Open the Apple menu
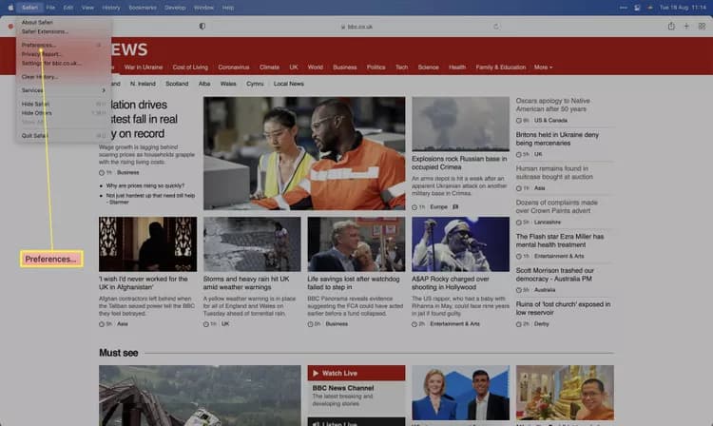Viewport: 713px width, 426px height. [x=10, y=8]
******
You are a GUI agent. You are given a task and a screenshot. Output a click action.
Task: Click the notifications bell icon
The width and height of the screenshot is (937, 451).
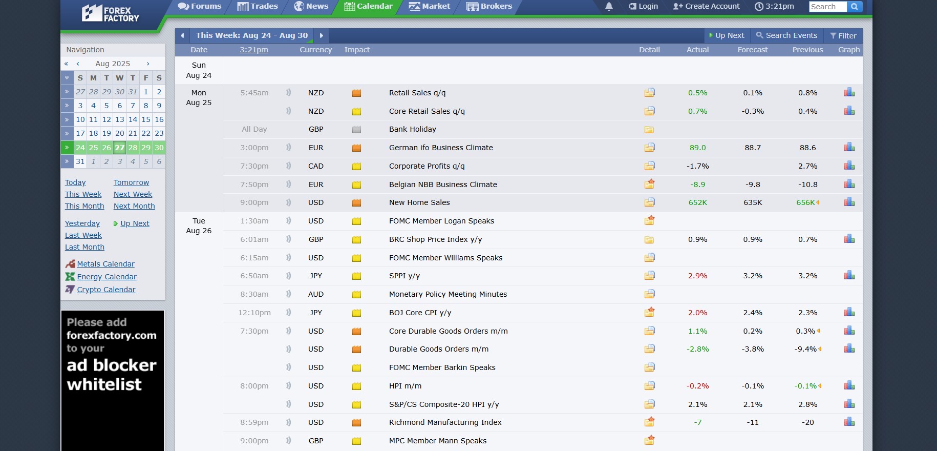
******
■ EXERCISE OBJECTIVE: Copy the entries word for word from the line containing "You are a GUI" to the line containing "The width and", including both of those lines.

■ FULL ANSWER:
You are a GUI agent. You are given a task and a screenshot. Output a click action.
Task: Click the notifications bell icon
The width and height of the screenshot is (937, 451).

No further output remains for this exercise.